→ TEXT PASSAGE
It has taken me weeks to read Sue Roe’s book, as I took it slowly, savouring the detail. Whereas both Ferney and We Have Always Lived in the Castle  are the type of books that demand to be read and it was impossible to read them slowly.

I’ve started reading three very different books:

I’ve only just started each one, but in their different genres they all promise well. I won’t be finishing them all this week as Melvyn Bragg’s book is 551 pages and A N Wilson’s is 624 pages!

Ferney by James Long: a Book Review

Whether you believe in reincarnation or not Ferney by James Long is a most enjoyable read. It’s difficult to write about it without giving away too much. I liked the balance between historical fact and imagination as the story of Ferney and Gally unfolds.

When Gally and her husband Mike buy a derelict cottage in Penselwood in Somerset they meet Ferney, an old man of 80 who knows the history of the cottage.  When they first see the cottage

It was not much more than a shell, and a green wet-looking shell at that, though the roof was still on. Long and low, the jumbled lines of its random stonework told of many changes and additions over all the busy years. The roof-line took a little step downwards towards the far end. Stone lintels topped window holes filled only by ivy and from the middle of the house a buckled, wooden lattice-work porch jutted out, tilting down on to its knees from the weight of the creeper that had massed on it, sensing an easy opponent.

Gally thinks it is perfect. Despite his misgivings Mike agrees to buy and renovate the cottage because after Gally’s miscarriage he wants to keep her on an even keel and this promised to bring her “more peace and happiness than he had seen since they first met.”  At this point in the book Gally is very fragile, tormented by nightmares and mentally unbalanced (or so I thought).

→ REQUIREMENTS
Reproduce the whole reading-journal passage above word for word.

→ RECORDED INFORMATION
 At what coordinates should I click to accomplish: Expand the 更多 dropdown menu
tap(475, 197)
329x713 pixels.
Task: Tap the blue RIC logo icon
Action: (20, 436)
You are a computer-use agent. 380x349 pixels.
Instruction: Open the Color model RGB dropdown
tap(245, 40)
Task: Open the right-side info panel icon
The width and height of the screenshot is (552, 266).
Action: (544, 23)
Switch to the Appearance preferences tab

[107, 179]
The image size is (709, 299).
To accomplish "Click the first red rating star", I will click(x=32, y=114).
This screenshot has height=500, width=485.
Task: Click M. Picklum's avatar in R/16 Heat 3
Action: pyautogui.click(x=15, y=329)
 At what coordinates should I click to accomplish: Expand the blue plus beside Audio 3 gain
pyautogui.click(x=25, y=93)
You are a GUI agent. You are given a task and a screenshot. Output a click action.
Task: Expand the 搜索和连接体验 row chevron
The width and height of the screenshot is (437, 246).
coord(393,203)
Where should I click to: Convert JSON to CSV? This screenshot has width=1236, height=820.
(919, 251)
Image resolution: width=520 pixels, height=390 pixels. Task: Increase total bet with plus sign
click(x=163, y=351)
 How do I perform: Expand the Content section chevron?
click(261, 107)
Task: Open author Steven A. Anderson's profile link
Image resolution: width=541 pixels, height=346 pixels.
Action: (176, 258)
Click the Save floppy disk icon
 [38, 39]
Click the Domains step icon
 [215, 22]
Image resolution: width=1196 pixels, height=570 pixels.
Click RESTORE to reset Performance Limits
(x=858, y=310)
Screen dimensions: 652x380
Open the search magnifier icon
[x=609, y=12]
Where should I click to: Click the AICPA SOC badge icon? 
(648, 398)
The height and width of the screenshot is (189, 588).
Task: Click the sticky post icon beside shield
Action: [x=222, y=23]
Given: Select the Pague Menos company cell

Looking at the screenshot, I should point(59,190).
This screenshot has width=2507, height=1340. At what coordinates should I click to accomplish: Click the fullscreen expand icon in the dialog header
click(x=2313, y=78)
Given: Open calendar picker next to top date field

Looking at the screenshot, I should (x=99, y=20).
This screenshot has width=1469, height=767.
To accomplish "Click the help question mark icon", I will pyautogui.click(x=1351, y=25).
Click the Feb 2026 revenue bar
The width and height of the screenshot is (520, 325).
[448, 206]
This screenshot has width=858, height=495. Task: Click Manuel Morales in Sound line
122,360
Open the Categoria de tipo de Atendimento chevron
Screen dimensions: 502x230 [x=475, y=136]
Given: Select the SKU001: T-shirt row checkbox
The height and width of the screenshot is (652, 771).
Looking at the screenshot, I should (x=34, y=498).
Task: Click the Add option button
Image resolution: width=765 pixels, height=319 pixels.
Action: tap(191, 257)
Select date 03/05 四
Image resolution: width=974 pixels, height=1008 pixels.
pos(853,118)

→ ANSWER BELOW
It has taken me weeks to read Sue Roe’s book, as I took it slowly, savouring the detail. Whereas both Ferney and We Have Always Lived in the Castle  are the type of books that demand to be read and it was impossible to read them slowly.

I’ve started reading three very different books:

I’ve only just started each one, but in their different genres they all promise well. I won’t be finishing them all this week as Melvyn Bragg’s book is 551 pages and A N Wilson’s is 624 pages!

Ferney by James Long: a Book Review

Whether you believe in reincarnation or not Ferney by James Long is a most enjoyable read. It’s difficult to write about it without giving away too much. I liked the balance between historical fact and imagination as the story of Ferney and Gally unfolds.

When Gally and her husband Mike buy a derelict cottage in Penselwood in Somerset they meet Ferney, an old man of 80 who knows the history of the cottage.  When they first see the cottage

It was not much more than a shell, and a green wet-looking shell at that, though the roof was still on. Long and low, the jumbled lines of its random stonework told of many changes and additions over all the busy years. The roof-line took a little step downwards towards the far end. Stone lintels topped window holes filled only by ivy and from the middle of the house a buckled, wooden lattice-work porch jutted out, tilting down on to its knees from the weight of the creeper that had massed on it, sensing an easy opponent.

Gally thinks it is perfect. Despite his misgivings Mike agrees to buy and renovate the cottage because after Gally’s miscarriage he wants to keep her on an even keel and this promised to bring her “more peace and happiness than he had seen since they first met.”  At this point in the book Gally is very fragile, tormented by nightmares and mentally unbalanced (or so I thought).